### YOUR OBJECTIVE:
Leaving all pictures out, output exactly and only the line containing "Image resolution: width=454" and the lines that follow it to the end of the material below.

### DATA UNDER STUDY:
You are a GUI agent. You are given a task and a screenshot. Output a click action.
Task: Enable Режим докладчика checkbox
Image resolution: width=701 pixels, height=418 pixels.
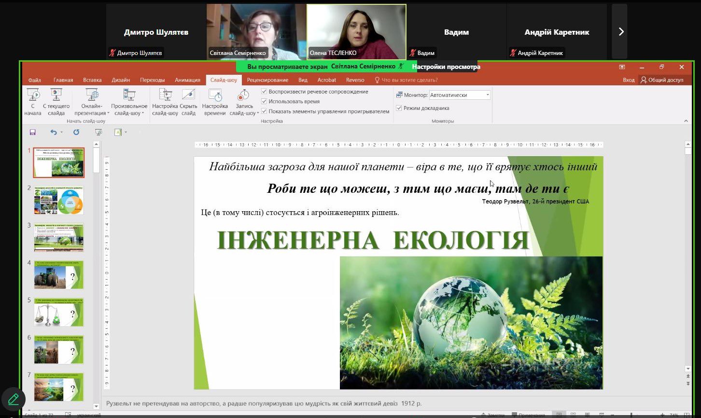[x=398, y=108]

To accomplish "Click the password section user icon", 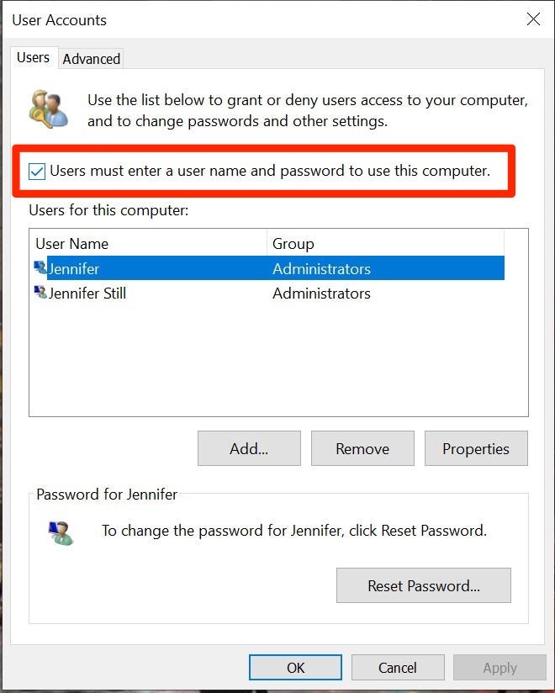I will click(60, 532).
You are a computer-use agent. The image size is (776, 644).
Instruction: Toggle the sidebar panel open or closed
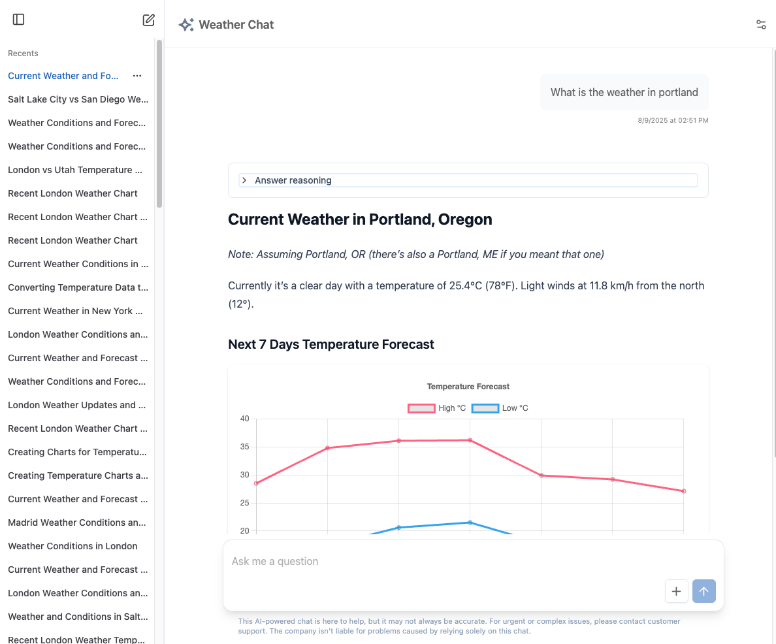coord(18,20)
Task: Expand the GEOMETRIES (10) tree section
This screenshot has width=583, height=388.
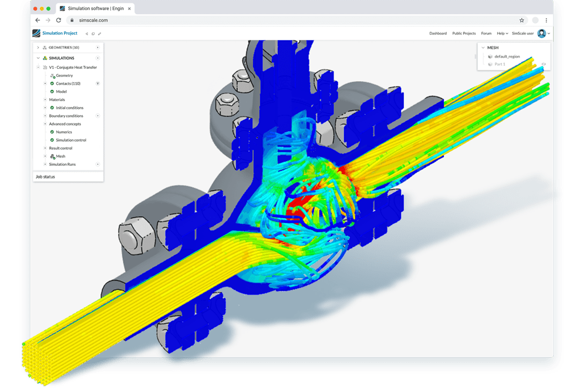Action: coord(38,47)
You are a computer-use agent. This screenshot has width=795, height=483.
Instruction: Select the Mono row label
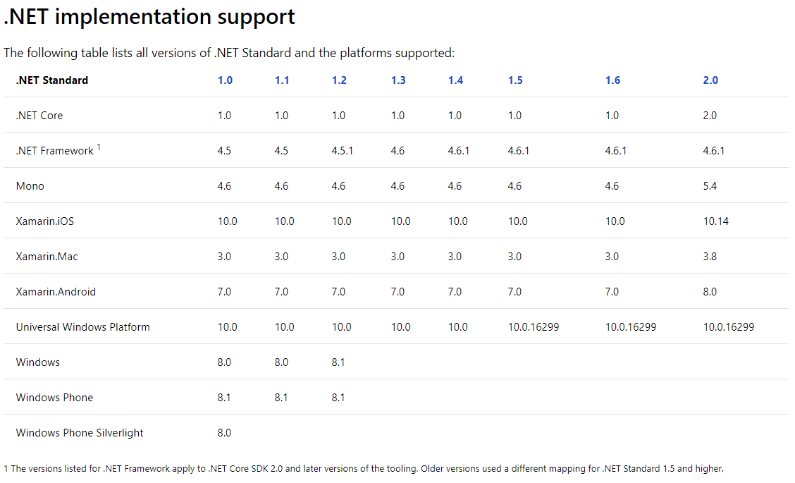(x=30, y=186)
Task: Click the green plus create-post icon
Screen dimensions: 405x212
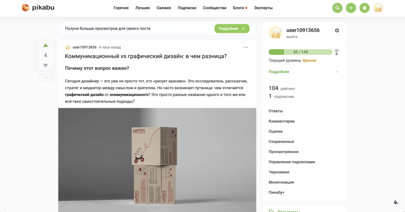Action: [351, 8]
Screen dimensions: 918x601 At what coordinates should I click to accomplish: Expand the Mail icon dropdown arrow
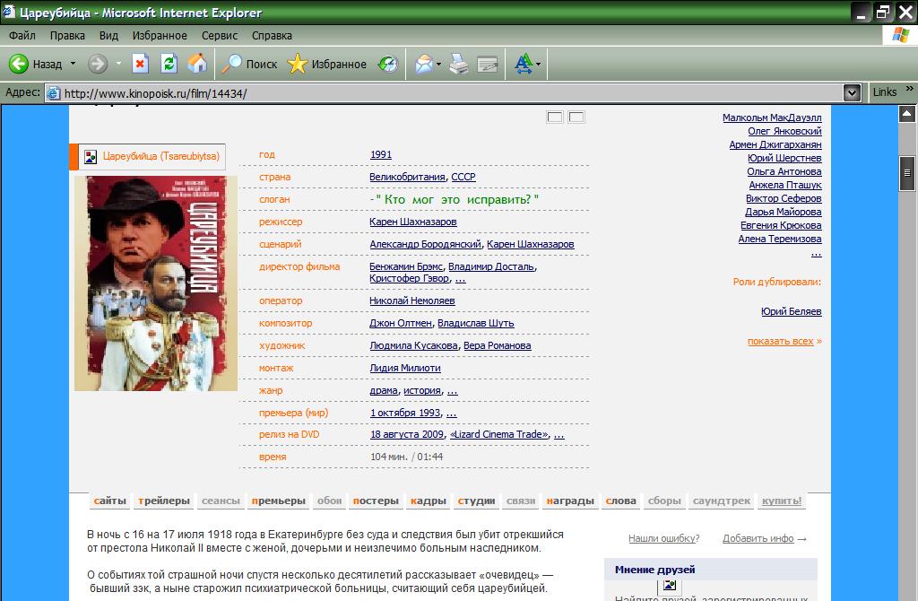[x=438, y=65]
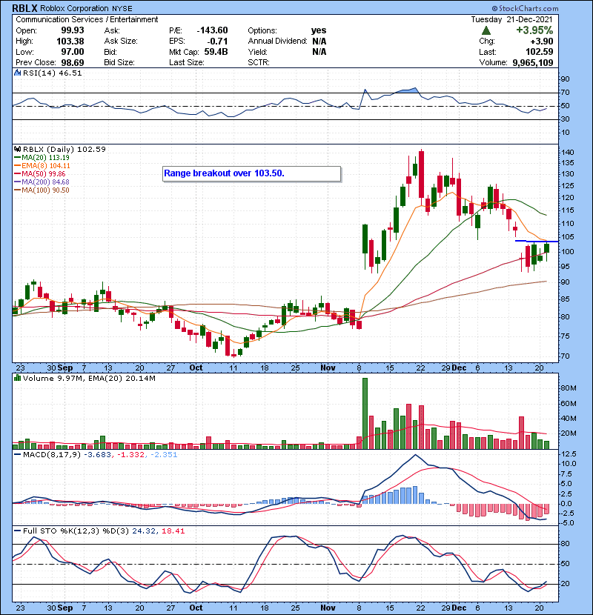Image resolution: width=593 pixels, height=615 pixels.
Task: Click the Nov label on the price axis
Action: (326, 368)
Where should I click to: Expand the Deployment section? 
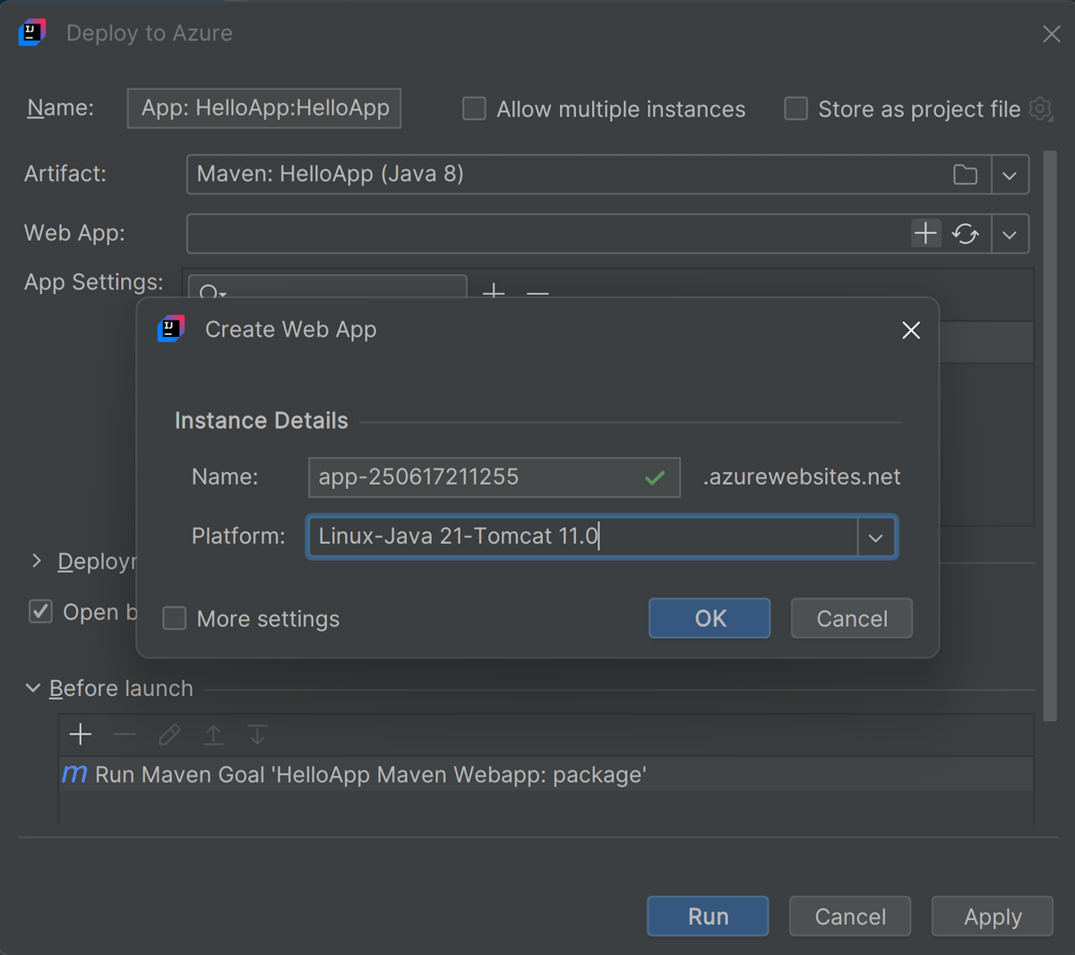[x=36, y=561]
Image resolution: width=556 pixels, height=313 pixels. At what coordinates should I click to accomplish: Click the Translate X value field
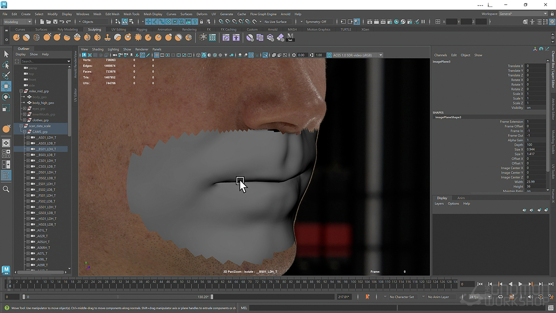coord(535,66)
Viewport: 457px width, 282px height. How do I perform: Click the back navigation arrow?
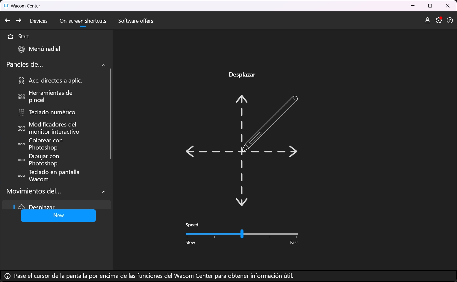(x=7, y=21)
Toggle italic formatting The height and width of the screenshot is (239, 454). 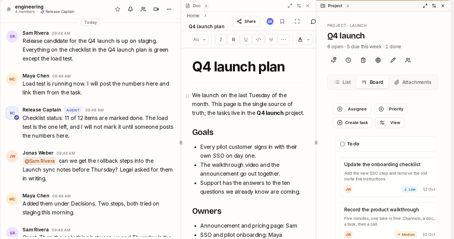pos(221,40)
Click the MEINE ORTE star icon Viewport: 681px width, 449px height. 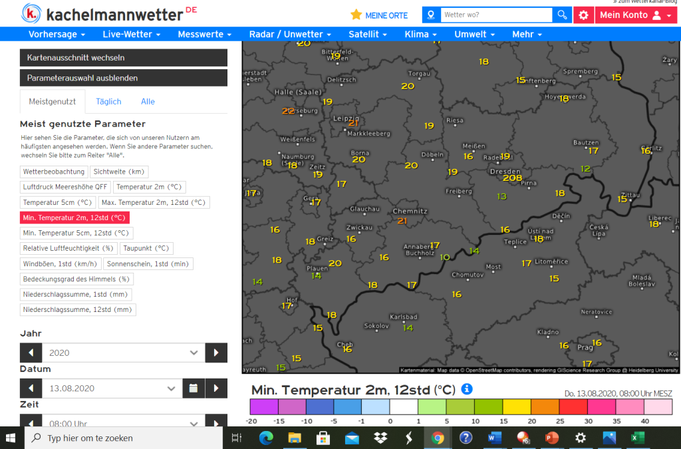356,15
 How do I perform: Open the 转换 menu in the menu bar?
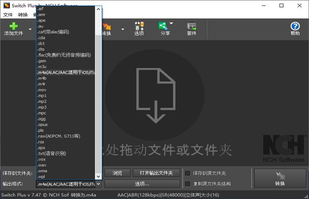(23, 15)
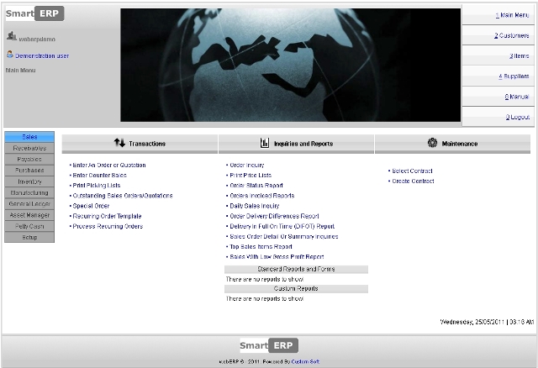Open the General Ledger module
The height and width of the screenshot is (368, 538).
pyautogui.click(x=30, y=204)
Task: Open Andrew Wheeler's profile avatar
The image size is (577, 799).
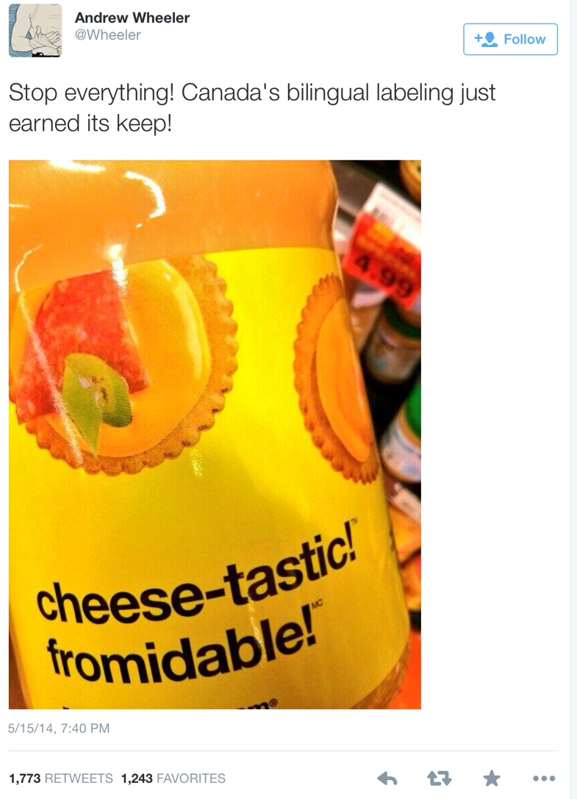Action: point(35,30)
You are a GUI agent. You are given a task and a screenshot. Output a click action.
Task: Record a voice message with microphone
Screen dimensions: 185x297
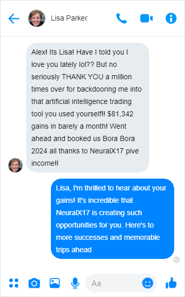pyautogui.click(x=75, y=283)
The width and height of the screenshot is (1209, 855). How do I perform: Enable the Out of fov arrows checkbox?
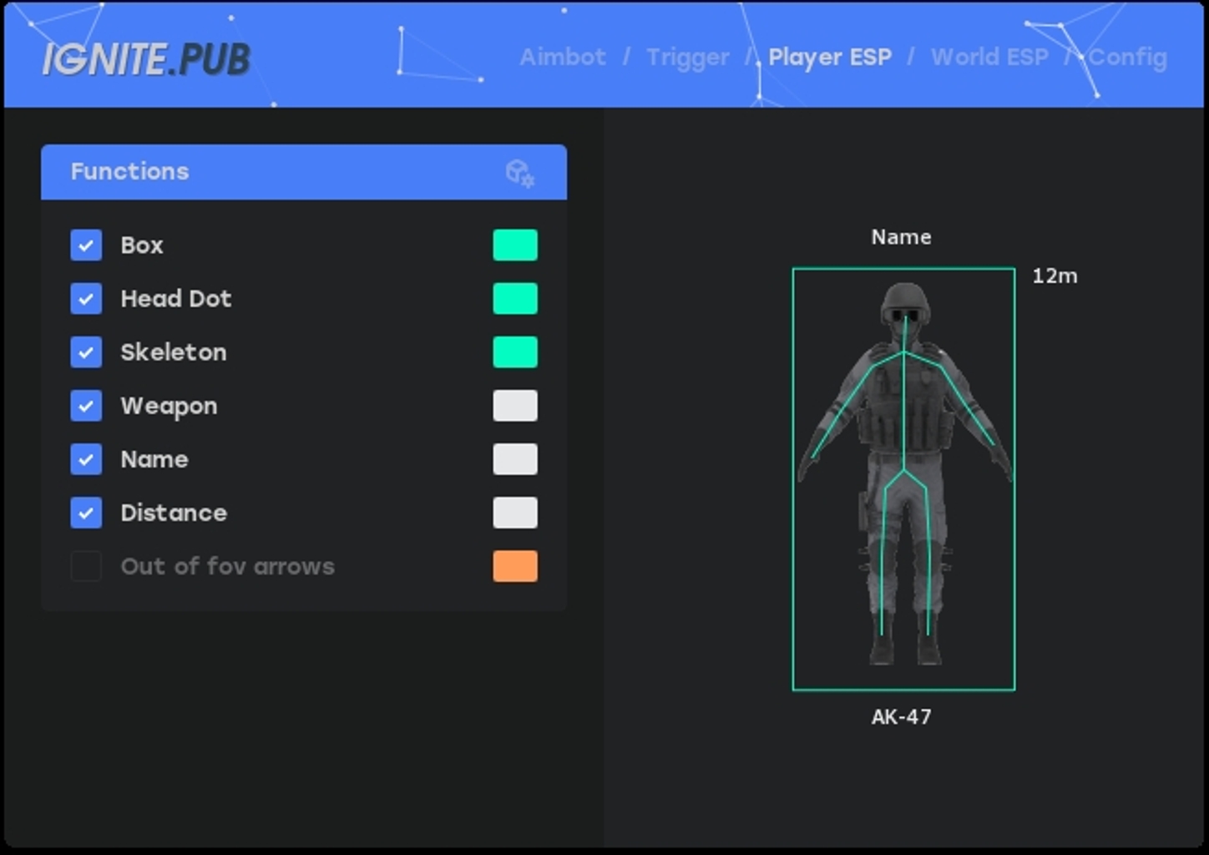coord(86,566)
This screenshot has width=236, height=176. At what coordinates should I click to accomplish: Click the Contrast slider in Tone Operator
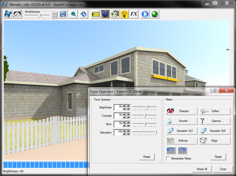144,115
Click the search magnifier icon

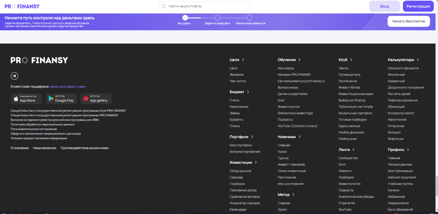coord(164,6)
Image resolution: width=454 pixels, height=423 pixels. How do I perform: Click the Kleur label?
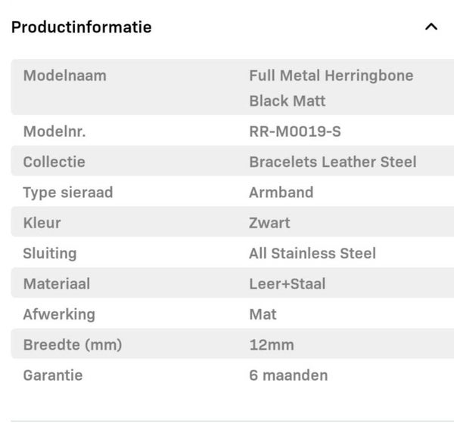pos(42,223)
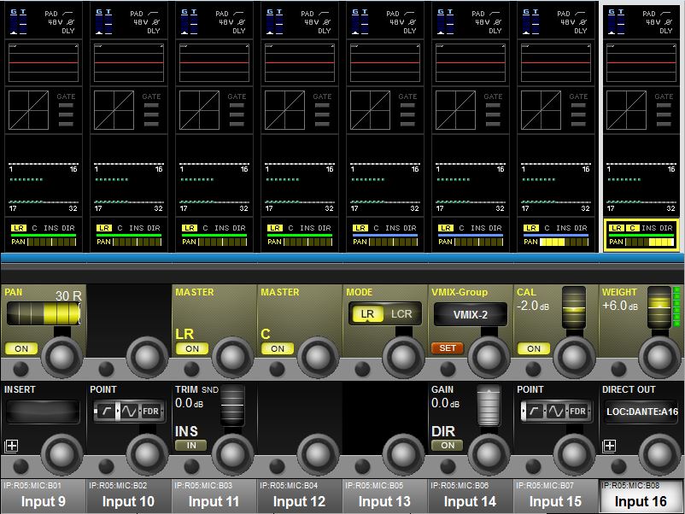Click the Input 16 PAN and routing section
This screenshot has width=685, height=514.
point(641,235)
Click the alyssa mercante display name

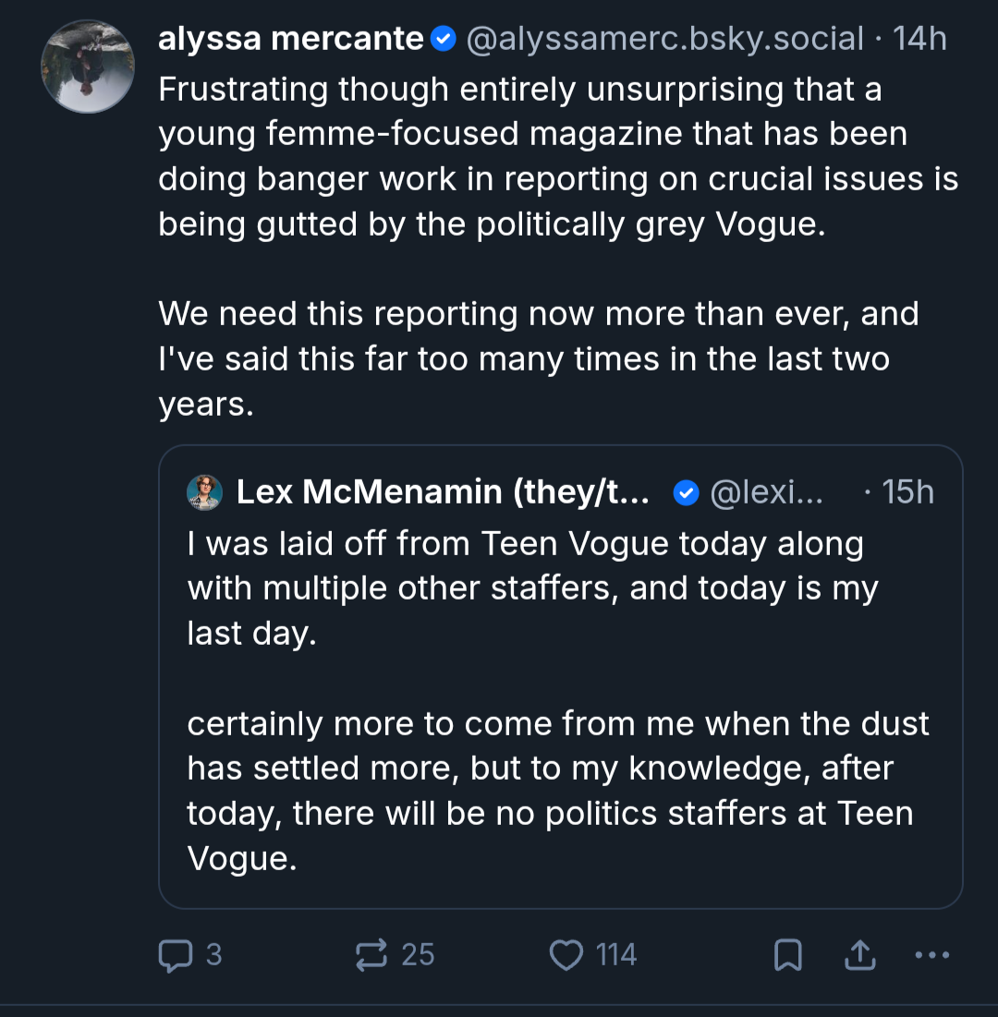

### PROBLEM SOLUTION:
Image resolution: width=454 pixels, height=423 pixels. How do I perform: Click the Kleur label?
pos(42,223)
Click the Input 16 PAN and routing section
This screenshot has width=685, height=514.
point(641,235)
Click the alyssa mercante display name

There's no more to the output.